High dimensional analysis of untreated early lung cancer lesions reveals novel myeloid immune responses to tumor
Yonit Lavin1, Soma Kobayashi1, Andrew Leader1, El-Ad David Amir1,2, Camille Bigenwald1, Robert Sweeney1, Romain Remark1, Christian Becker1, Naama Elephant3, Jacob Levine2, Klaus Meinhof1, Andrew Chow1, Seunghee Kim-Shulze2, Andrea Wolf1, Emanuella Taioli1, Raja Flores1, Sacha Gnjatic1, Adeeb Rahman1, Dana Pe’er2, Ido Amit3, Miriam Merad1
1Icahn School of Medicine at Mount Sinai, Oncological Sciences, New York, NY 10029, USA,
2 Departments of Biological Sciences, Systems Biology and Computer Science, Columbia University, New York, NY, USA
3 Weizmann Institute of Science, Department of Immunology, Rehovot, Israel
Recently, monoclonal immunotherapy agents, particularly anti-PD-1 has demonstrated unprecedented clinical responses in patients with late stage and metastatic non-small cell lung carcinoma. These therapies target T cells, as they are the major effector cells in the tumor. These cells work in concert with innate cells which provide a first line of protection and are critical for antigen presentation. However, while many studies have focused on tumor infiltrating lymphocytes, little is known about the diversity of the myeloid repertoire at the tumor site. Work in our laboratory and others, have suggested that in various mouse tumor models, targeting specific cells of the myeloid compartment may increase response to immunotherapy and tumor regression. Therefore, understanding the composition of the myeloid compartment may be critical for developing new immunotherapy targets. Moreover, little is known about the nature of the immune response to early stage lung tumors.

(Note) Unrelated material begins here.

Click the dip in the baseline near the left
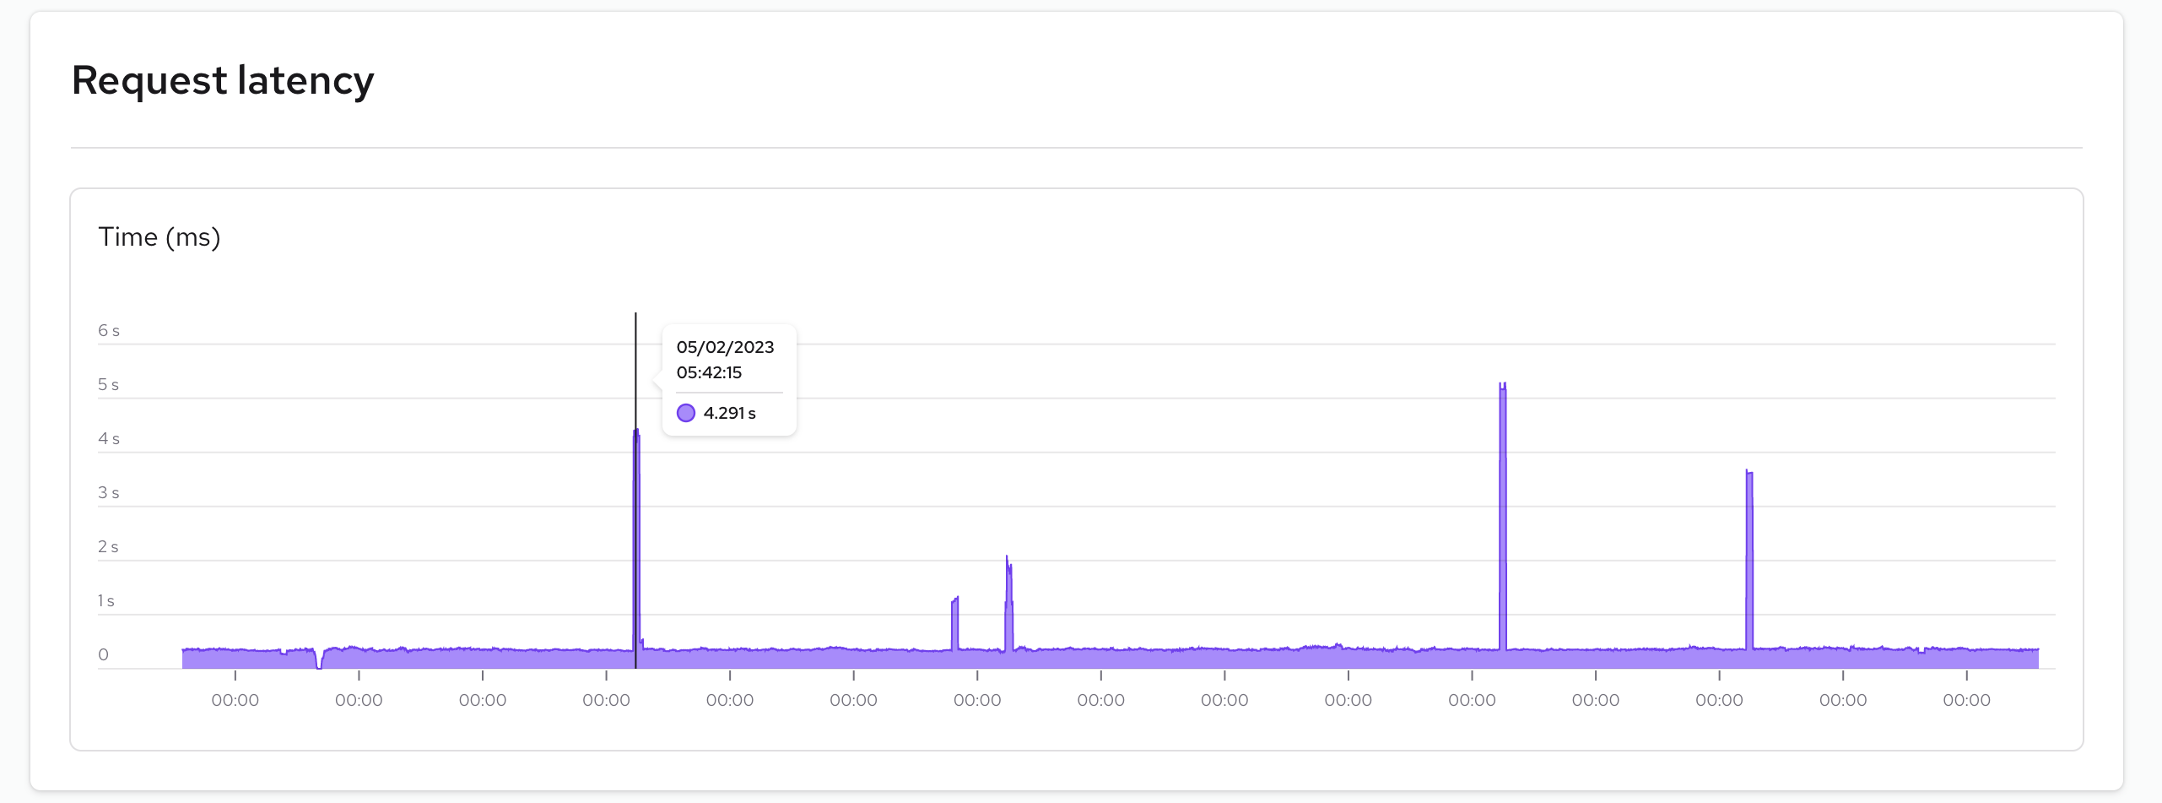The height and width of the screenshot is (803, 2162). (319, 663)
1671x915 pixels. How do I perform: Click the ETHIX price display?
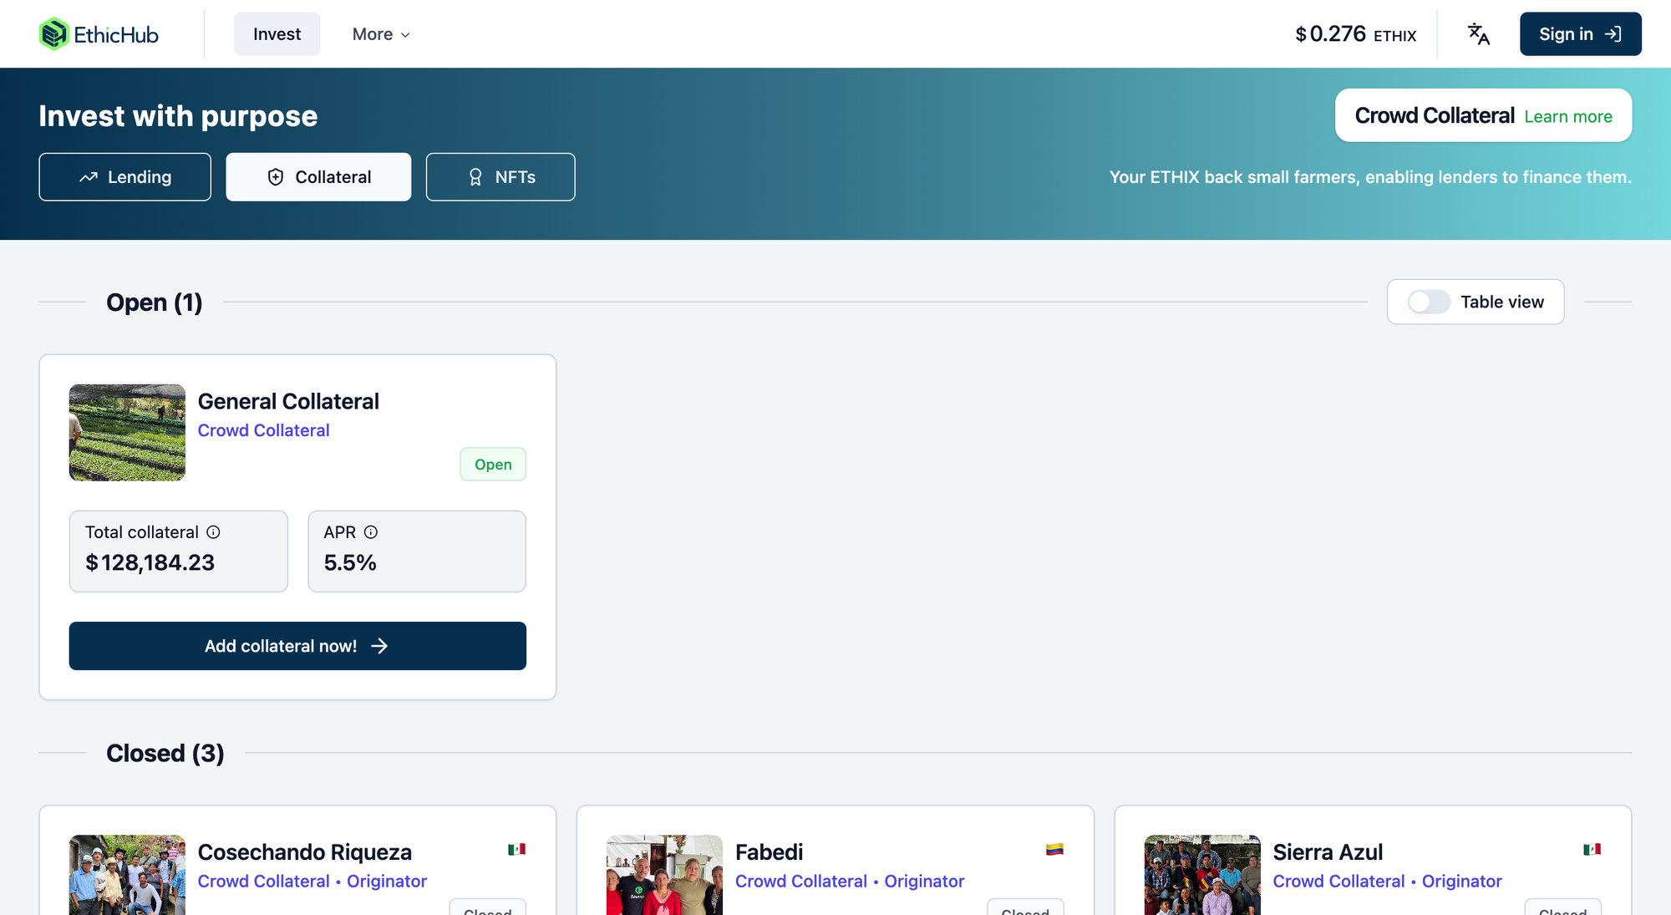click(1355, 34)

To address this unmet need, we developed a multiscale immune profiling strategy to map the immune micro-environment of patient early lung adenocarcinoma lesions. We used high-dimensional analysis including mass-cytometry and multiplex-immunohistochemistry to map the immune microenvironment of 28 untreated lung adenocarcinoma. We demonstrate that early stage lung tumors have a robust immune response Utilizing a unique barcoding strategy that allows the simultaneous analyses of the tumor lesion, adjacent non-involved lung tissue and blood cells, we identified a response of both T cells and innate cells that was specific to the tumor. We propose that the tumor immune mapping helps stratify patients with early lung cancer lesions based on distinct immune patterns that will help tailor immunotherapy strategies and improve tumor responses.